Zooms Are Fun at The Open School

Almost a year has passed since schools worldwide hopped on Zoom to continue classes and instruction. This phenomenon has been captured in news articles, social media clips, memes, and everyday conversations. An unavoidable recurring theme supplanted into the limelight is that “Zoom school” is awful and that it sucks for not only students but their parents and their teachers, too. By all kinds of publications, you will see articles titled, “Why Zoom is Terrible” or “The Reason Zoom Calls Drain Your Energy,” showcasing this collective experience that Zooms are dreadful and tiresome, but that has not been the case for most students at The Open School. 

The Open School’s virtual program has created an environment where students are free to choose which activities and classes they wish to participate in throughout their school day. This gives students the opportunity to attend activities and classes that they enjoy, find interesting, or meaningful as opposed to having to sit through a class or an activity that they do not care for — bored out of their minds. Throughout each school day, each student can ensure that they are doing things they like with their friends, and for this very reason, Zooms are fun at The Open School.  

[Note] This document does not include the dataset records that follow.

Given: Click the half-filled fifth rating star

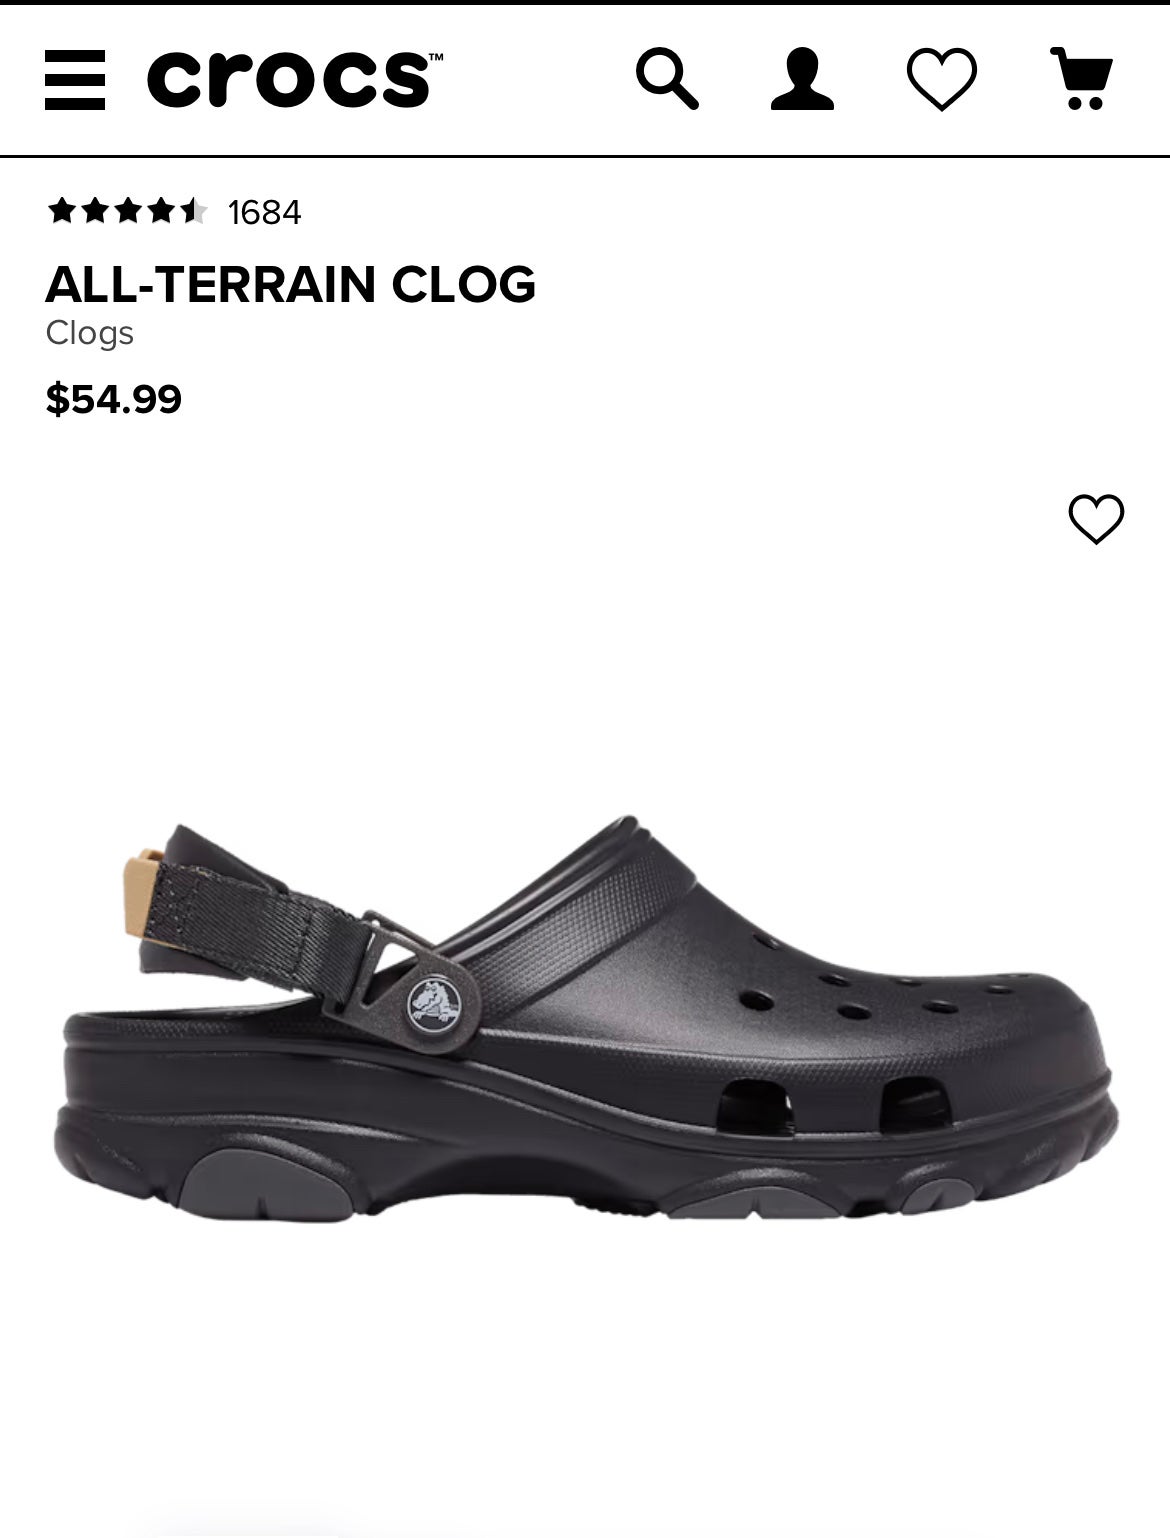Looking at the screenshot, I should pyautogui.click(x=192, y=211).
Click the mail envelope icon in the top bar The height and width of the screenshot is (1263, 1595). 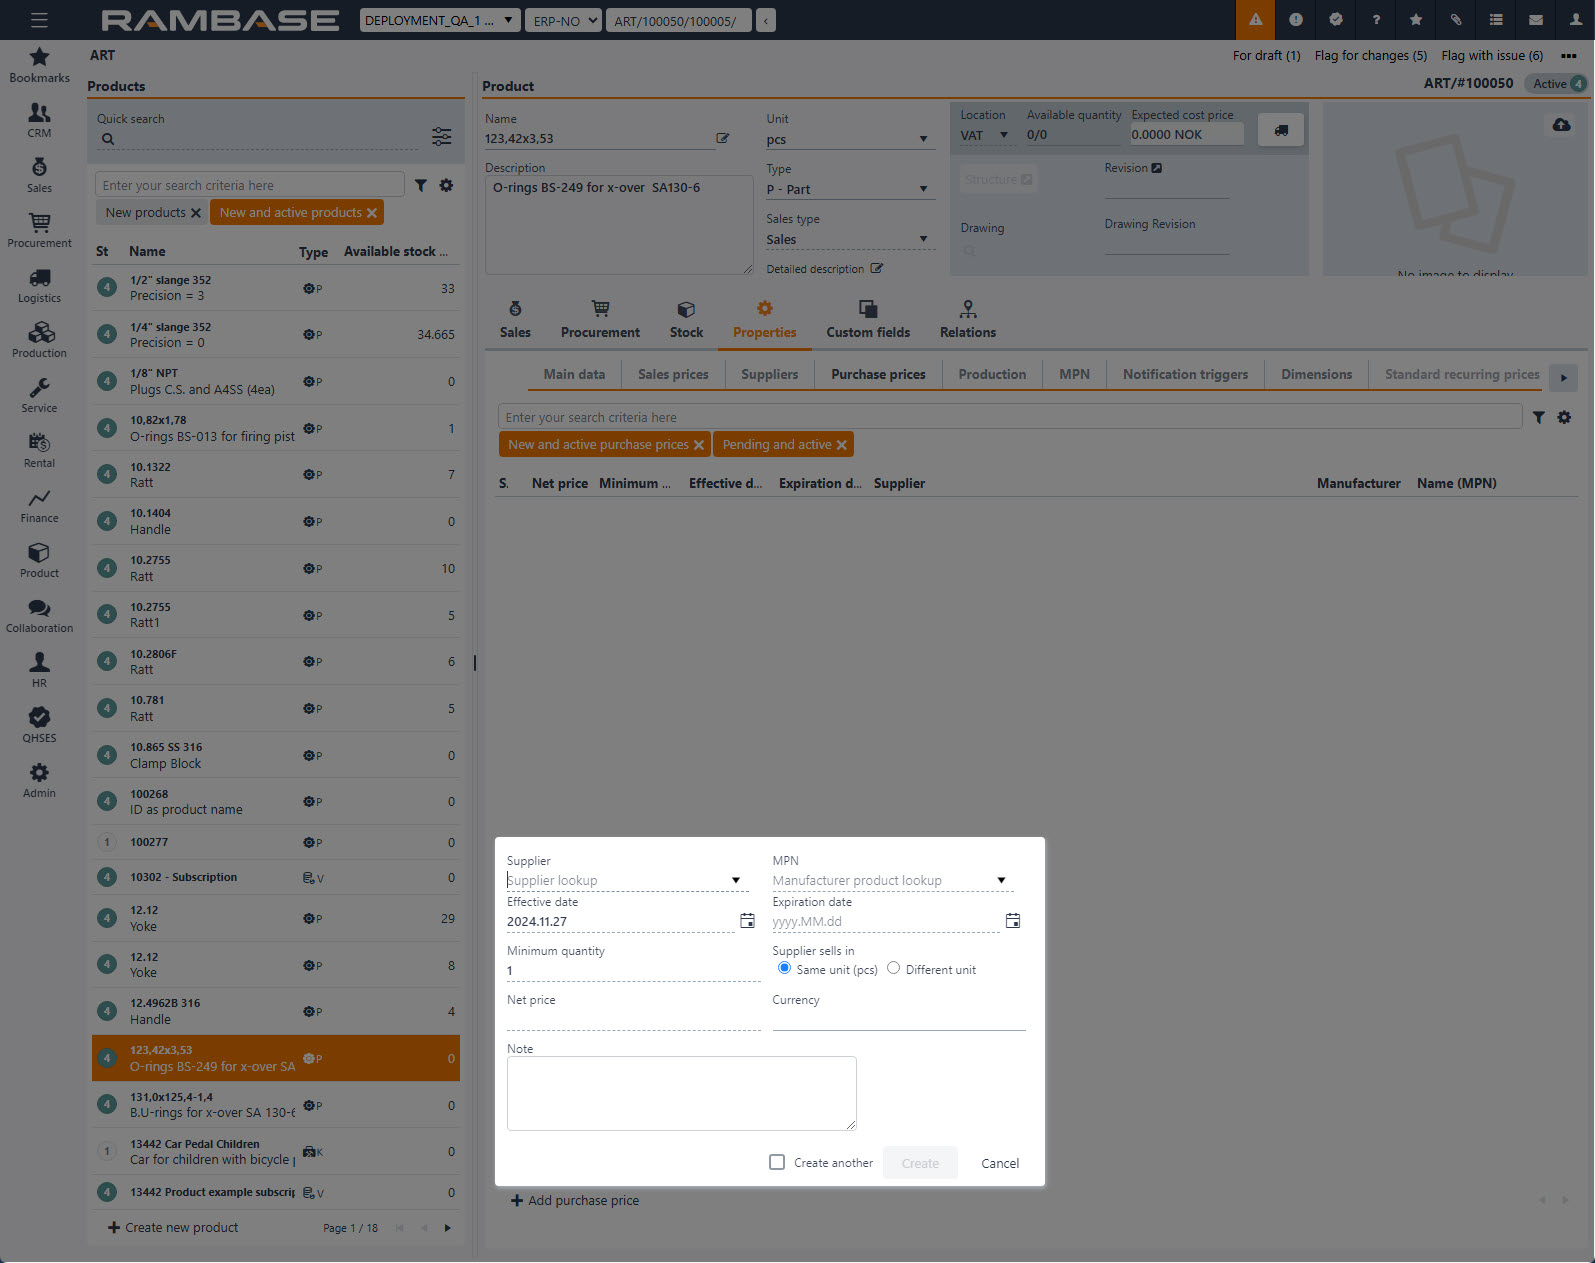(1536, 20)
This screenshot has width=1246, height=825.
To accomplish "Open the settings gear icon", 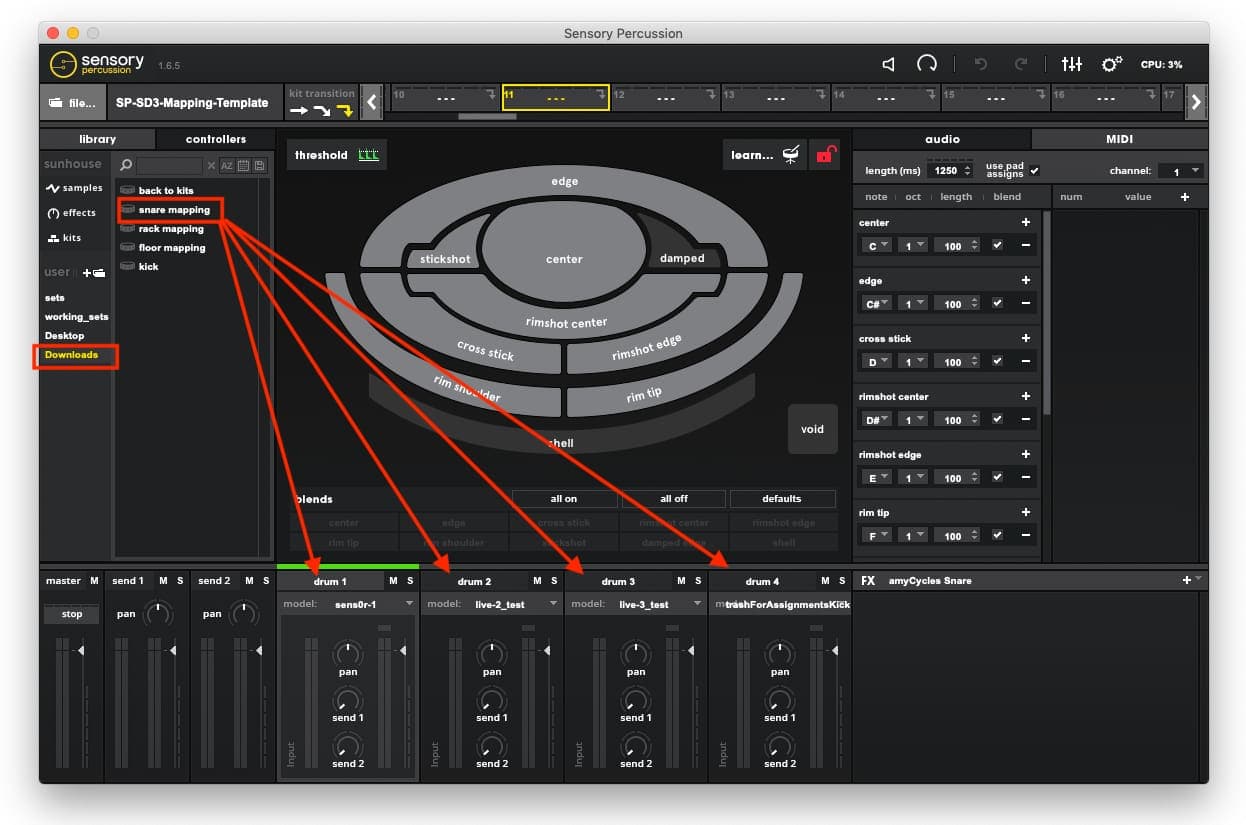I will tap(1112, 64).
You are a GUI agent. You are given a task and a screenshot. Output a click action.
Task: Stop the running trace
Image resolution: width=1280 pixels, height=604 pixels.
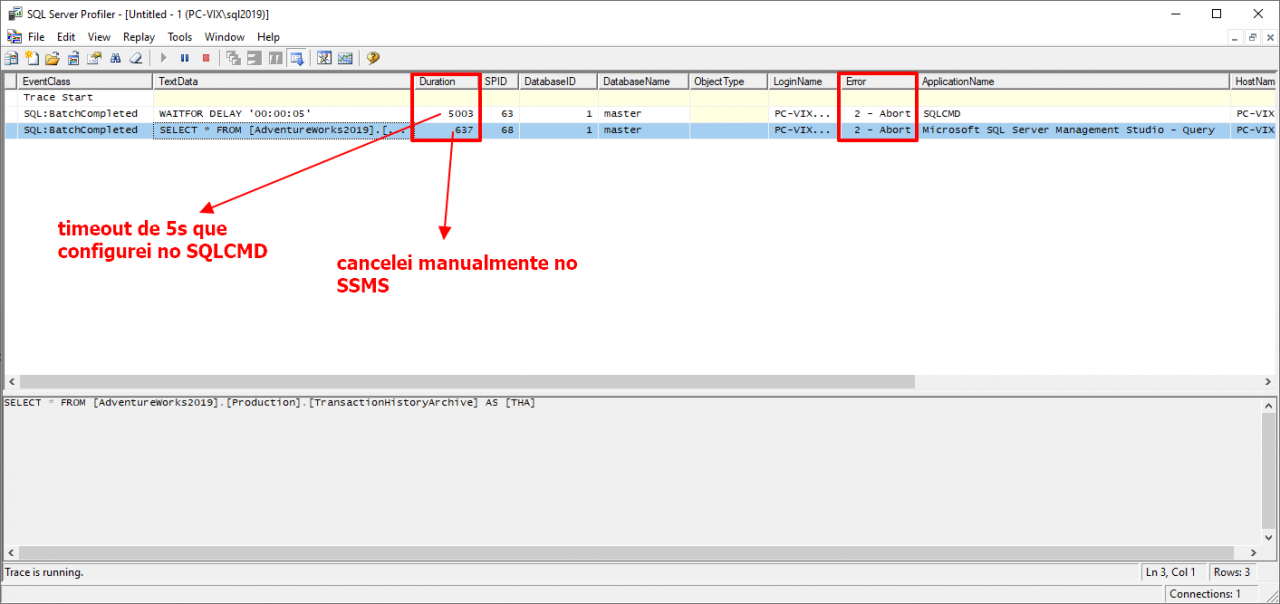click(205, 58)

The large majority of these activities and classes are hosted and developed by students so they are bound only by the limits of  their imagination. Our weekly school schedule will include all kinds of Zooms varying from a Bedroom Decoration Zoom to a Collaborative Doodling Zoom to a Makeup Course Zoom to a Piano Zoom to a Herbalism Class Zoom to a Baking Cookies Zoom to even a Stuffy PlayDate Zoom. With the support of their staff adviser, students plan out an activity or class that they want to host for the following week. For their activity or class, students determine the minimum and maximum number of participants; its duration; the medium or platform that will be used; and their expectations for the participants’ engagement. Since students are able to determine most, if not all, the features of their activity or class, they become special and something students look forward to instead of something they dread. 

This feature of our virtual program encourages students to take personal responsibility for their hosted activity or class if it gets scheduled for the week. They are making a commitment to the school and their fellow classmates that they will remember to show up in a timely manner and have all of the required tools or resources to facilitate the class or activity. The same goes for participants. Students are making a commitment to the host that they will be ready to engage and participate during its scheduled time during the week. If they are not able to attend for whatever reason, they must inform the host or the participants at least an hour ahead of time. 

All of this requires the use of executive functioning skills, which are essential mental skills (e.g., working memory, flexible thinking, self-control, etc.) used everyday to learn, work, and manage daily life. Since students are not stuck in a class all day with their every action supervised or micromanaged, they must take agency and manage their own schedule to ensure that their personal and school commitments do not conflict or overlap. In order to do so, students engage in a lot of higher-order thinking: analyzing, evaluating, and creating. They first analyze the available resources and tools available to them — calendars, email reminders, alarms, parent verbal reminder at the beginning of each school day, revisitation of notes, or simply recall from memory — to help them organize and keep track of their varying commitments. Subsequently, students evaluate which of these many tools would be best to use based on effectiveness, given their specific needs, preferences, and interests. Lastly, they establish and create a specific reminder system that they think will be the most effective in supporting them to be present and ready for each of their commitments. 

Students, of course, may come across certain stumbling blocks after implementing their desired reminder system, but that is all part of the learning process. Most, if not all, learning undergoes the trial-and-error process. You try something, and if it does not achieve the desired outcome, you try again and modify the approach, and this works best when there is an intrinsic motivation to achieve the desired outcome. When students are intrinsically motivated to be present and ready for their school commitments because they chose to attend these activities or classes, it makes this learning process easier and more effective. Students have a greater motivation to confront these obstacles and challenges because they want to do those things they enjoy with their friends. We may all have heard the saying, “You learn better when you are having fun,” and that is definitely evident since Zooms are fun at The Open School.